● AIM OF THE TASK: Reproduce the material below with "icon" swapped for "symbol" and everything else unchanged, omitting the pictures.

● DATASET RECORDS:
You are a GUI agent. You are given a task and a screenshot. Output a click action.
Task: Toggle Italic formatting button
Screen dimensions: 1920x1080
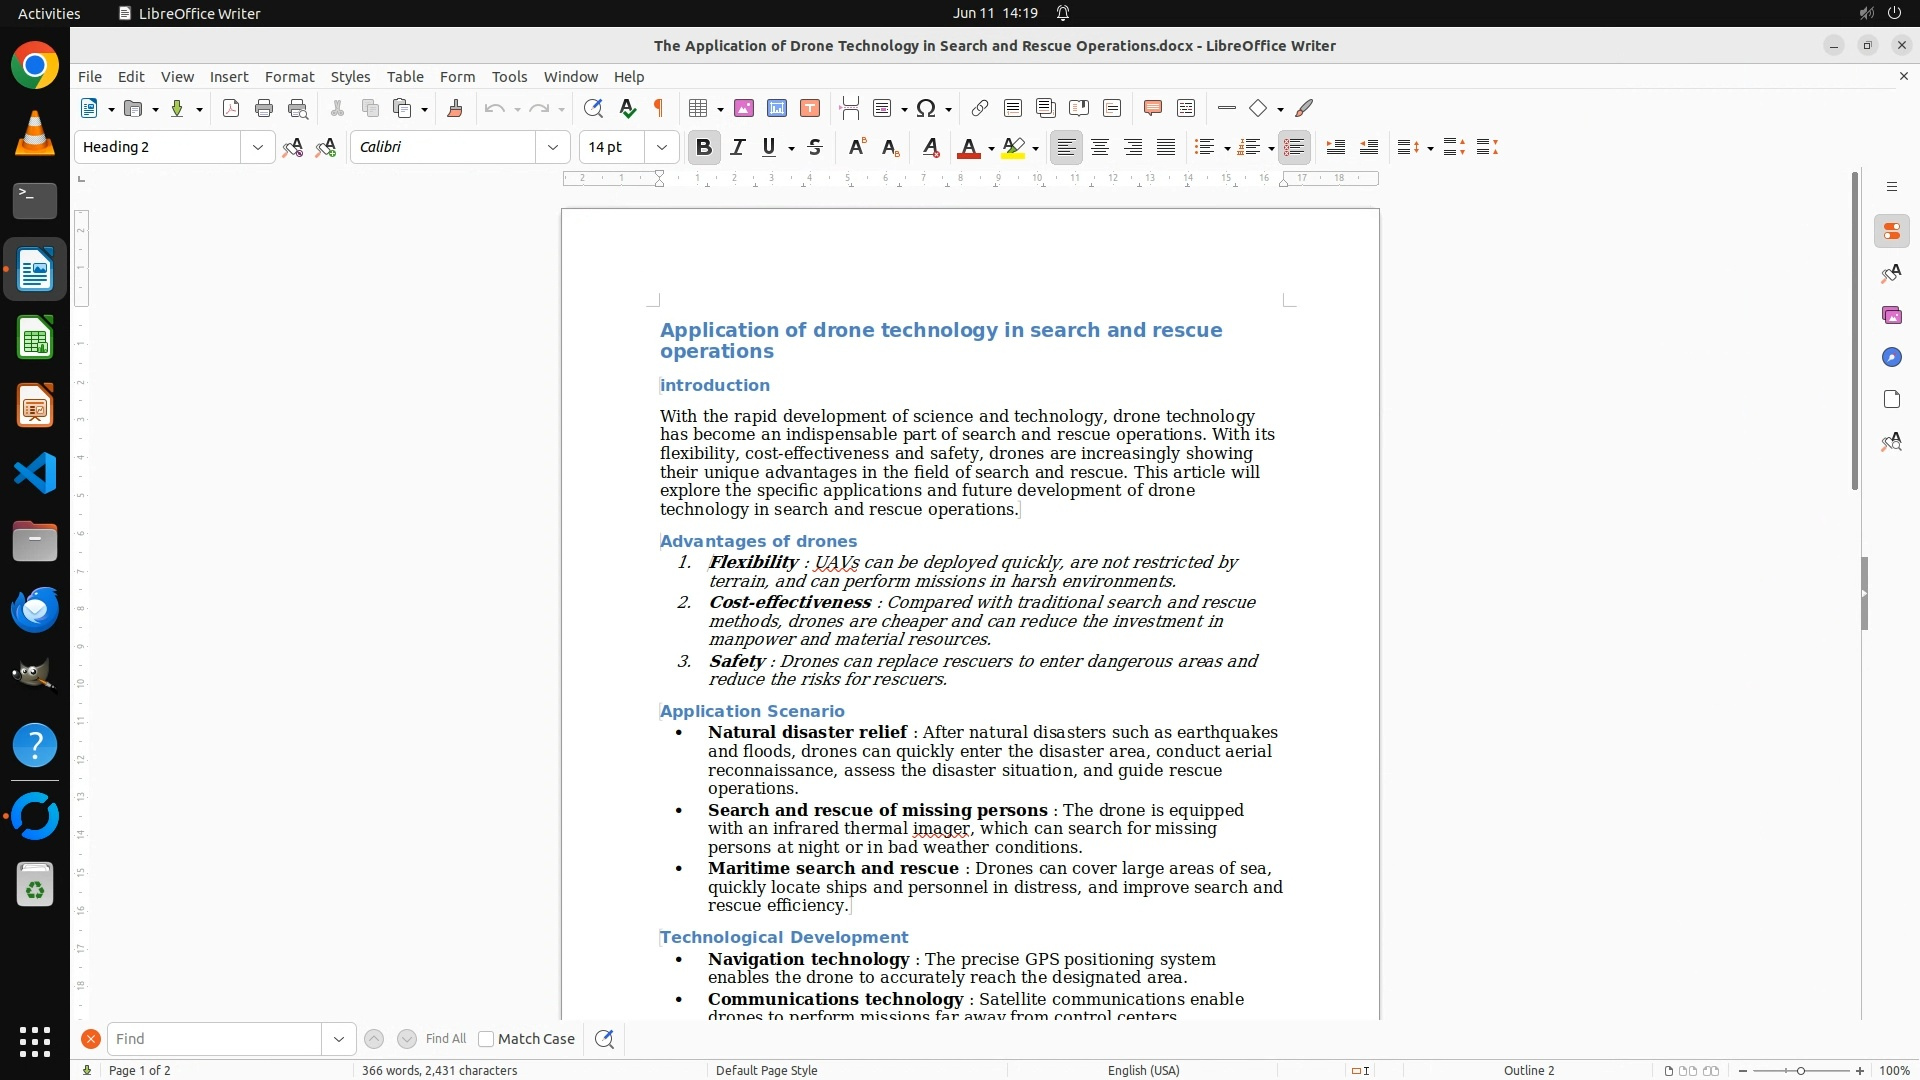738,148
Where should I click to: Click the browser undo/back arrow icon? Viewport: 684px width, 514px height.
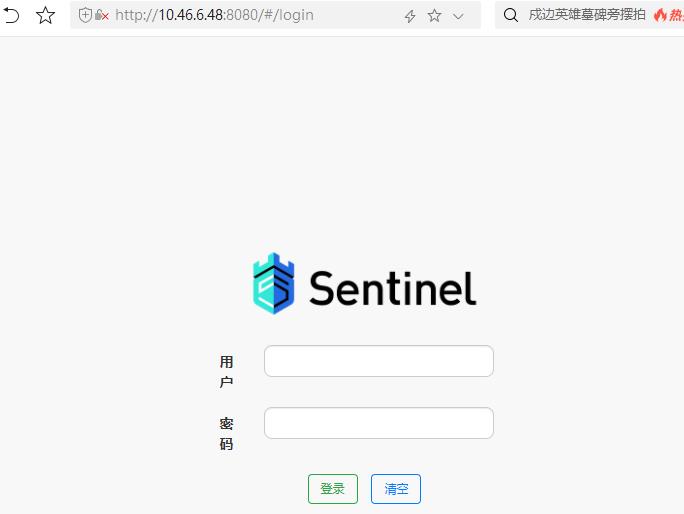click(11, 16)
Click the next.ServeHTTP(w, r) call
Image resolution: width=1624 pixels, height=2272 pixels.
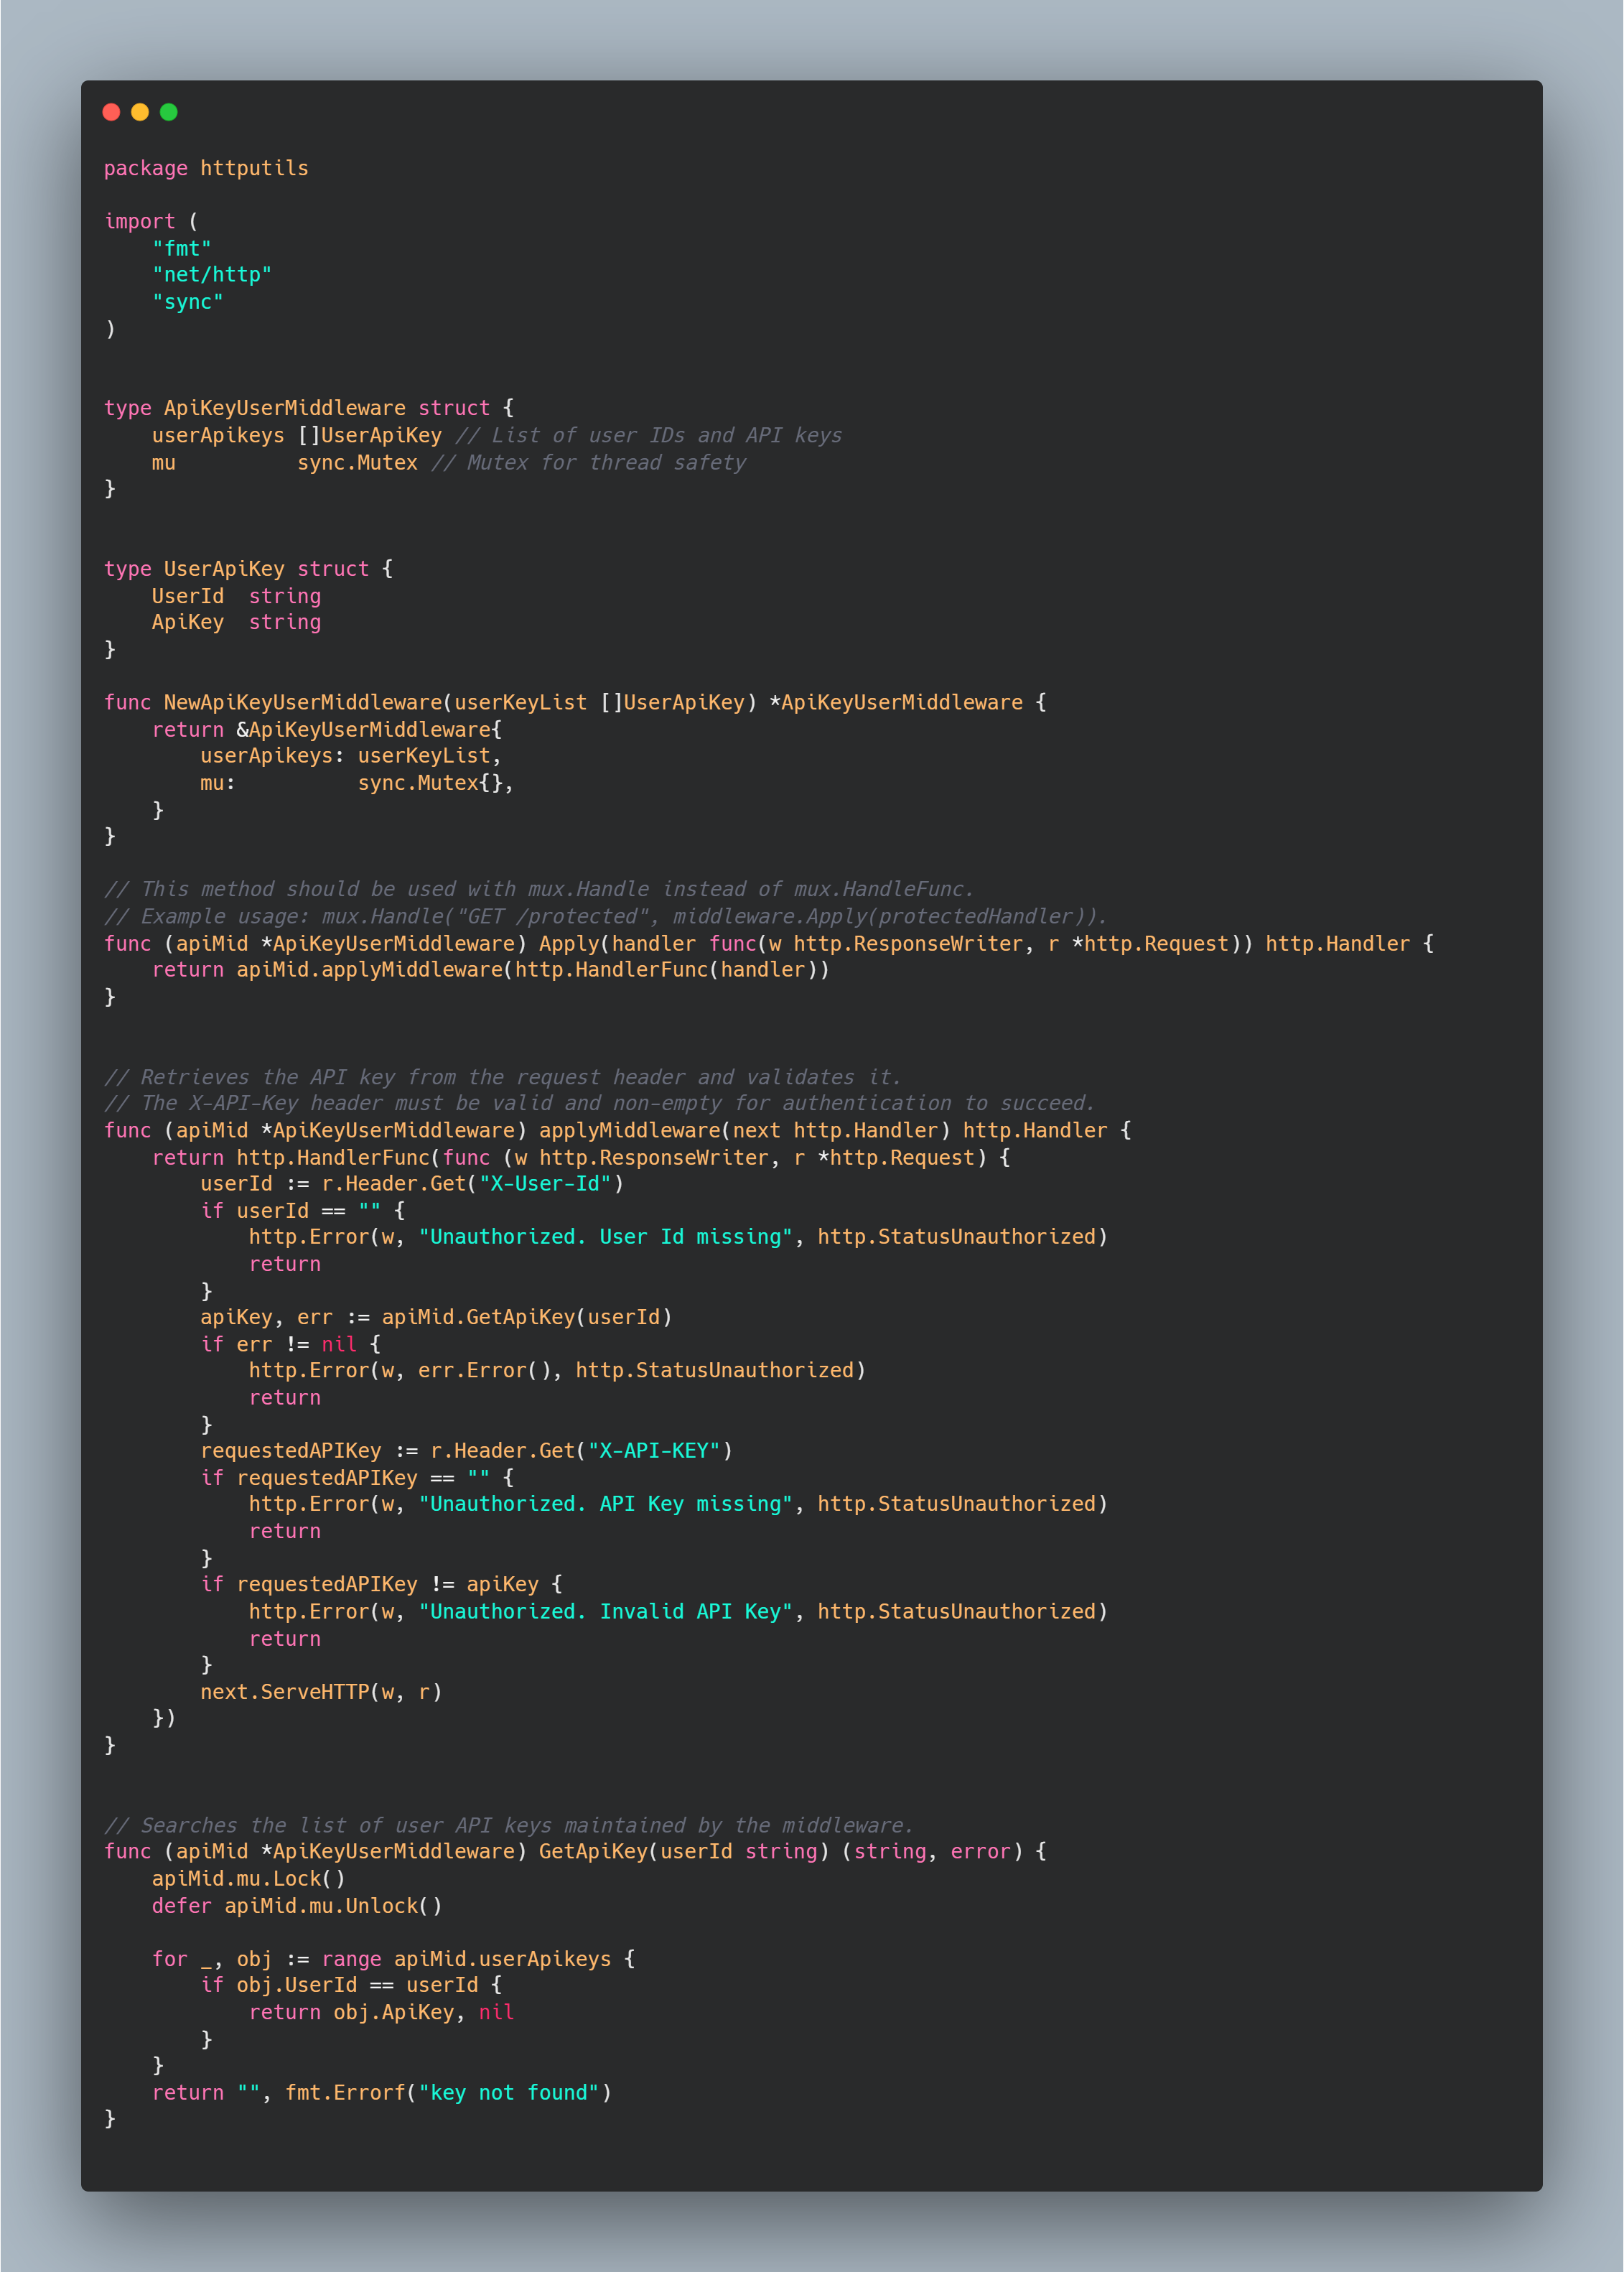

● ANSWER:
You are a GUI agent. You are given a task and a screenshot. Output a click action.
Task: Toggle Italic formatting button
Screen dimensions: 1920x1080
738,148
Where should I click to: Click the browser undo/back arrow symbol? Viewport: 684px width, 514px height.
click(11, 16)
Click the next.ServeHTTP(w, r) call
Image resolution: width=1624 pixels, height=2272 pixels.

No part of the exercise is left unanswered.